The leukemia cells from 63 children with acute leukemia were evaluated by flow cytometry with a panel of monoclonal antibodies that included lymphoid and myeloid lineage-specific antigens. Surface markers from patients with acute lyphocytic leukemia (ALL) did not correlate with their FAB classification except for L3 leukemia. Myeloid leukemias of FAB class M1–M4 were positive for CD13 and CD33, whereas CD14 and MY8 were only detected in FAB class M4 leukemia. Mixed leukemias were subclassified as intralineage (B⁺T⁺) or interlineage (B⁺ or T⁺/M⁺). Interlineage leukemias represented 5.6% of ALLs, and all patients are alive after treatment with ALL protocols. Interlineage mixed leukemias represent 7.9% of all leukemias occurring in 3.7% of ALLs and 33% of acute myeloid leukemias (AMLs).

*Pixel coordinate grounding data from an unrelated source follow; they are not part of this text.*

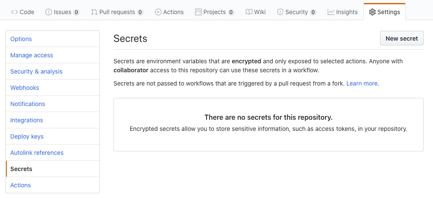
Task: Click the Insights graph icon
Action: tap(331, 12)

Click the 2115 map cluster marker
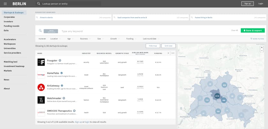pos(217,96)
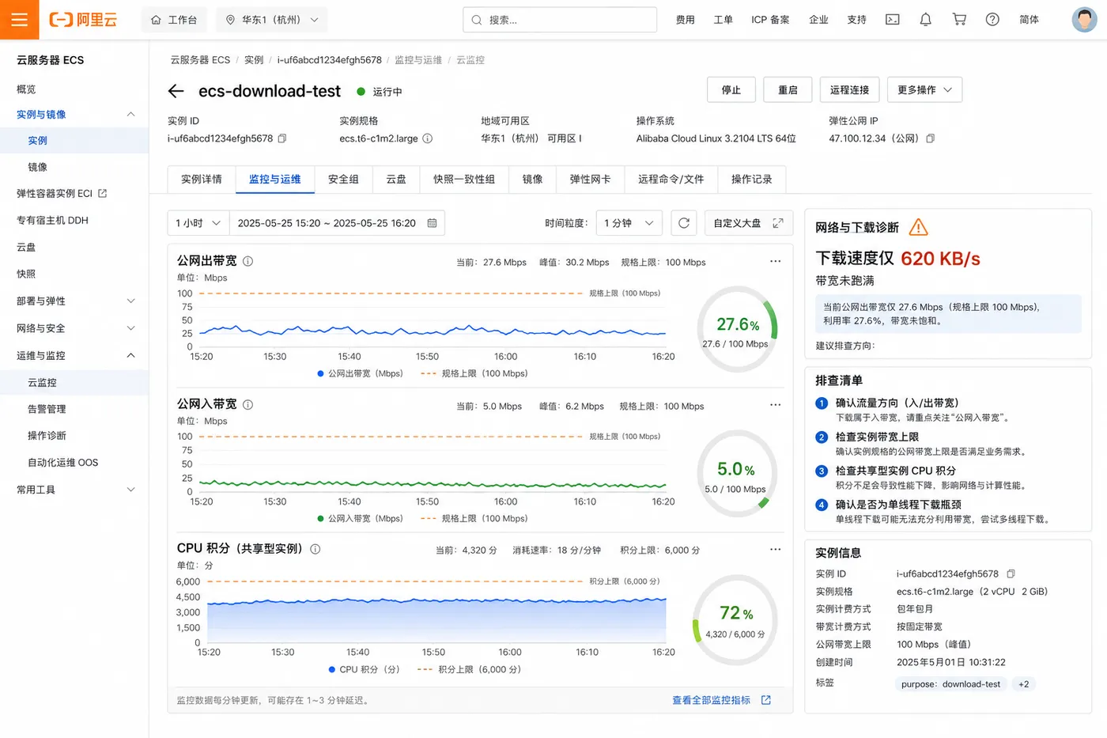Open the calendar date range picker
This screenshot has width=1107, height=738.
coord(432,223)
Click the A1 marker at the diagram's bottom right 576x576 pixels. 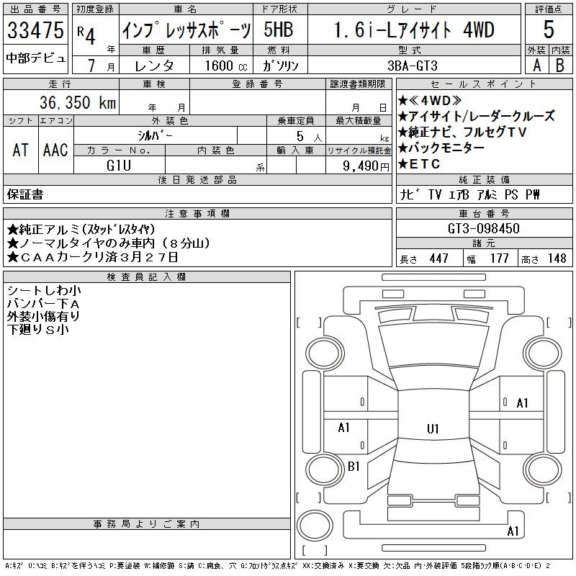pos(513,531)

All children with mixed interlineage leukemias are alive after treatment with the protocol for the dominant leukemia; however, follow-up periods are too short to predict final outcome. The high proportion of mixed interlineage leukemias in AMLs supports Greaves' theory of lineage promiscuity, that is, there is a normal period of hematopoietic development when individual cells co-express multiple lineage antigens on the cell surface.